Goal — Name every court case that the passage on fresh evidence in appeals cites.

Although as a general and starting proposition, the admission of fresh evidence on an appeal asserting a mistake of fact by the Tribunal below is subject to Ladd v Marshall principles, consideration of the issue whether the material could and should have been made available before the impugned decision inevitably overlaps with the question of “unfairness”, because “a claimant who had the opportunity to produce evidence and failed to take it may not be able to say that he has not had “a fair crack of the whip”: see E & R at [68]-[69]. That said, the Court should bear in mind the observation of Bean LJ at [27] of Hussain v SSWP [2016] EWCA Civ 1428:
“27. There are cases in which an over strict application of the first principle against a party who appeared without representation, as Mr Hussain did in the First-tier Tribunal, can be contrary to the overriding objective of dealing with cases justly. I prefer, therefore, rather than asking whether a consultant's report could have been obtained with reasonable diligence before the hearing in the FTT, to concentrate on the question of whether it would have been potentially decisive in Mr Hussain's favour or at least have had an important influence on the result of the appeal. In my view, it would not.”

Available data —
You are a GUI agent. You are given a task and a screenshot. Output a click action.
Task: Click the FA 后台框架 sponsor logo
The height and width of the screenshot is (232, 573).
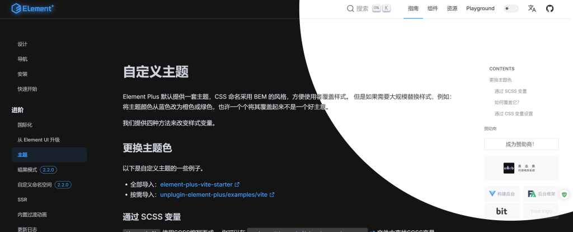pyautogui.click(x=541, y=194)
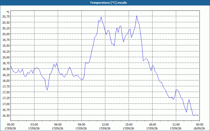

Full output —
- Ladd v Marshall
- E & R
- Hussain v SSWP [2016] EWCA Civ 1428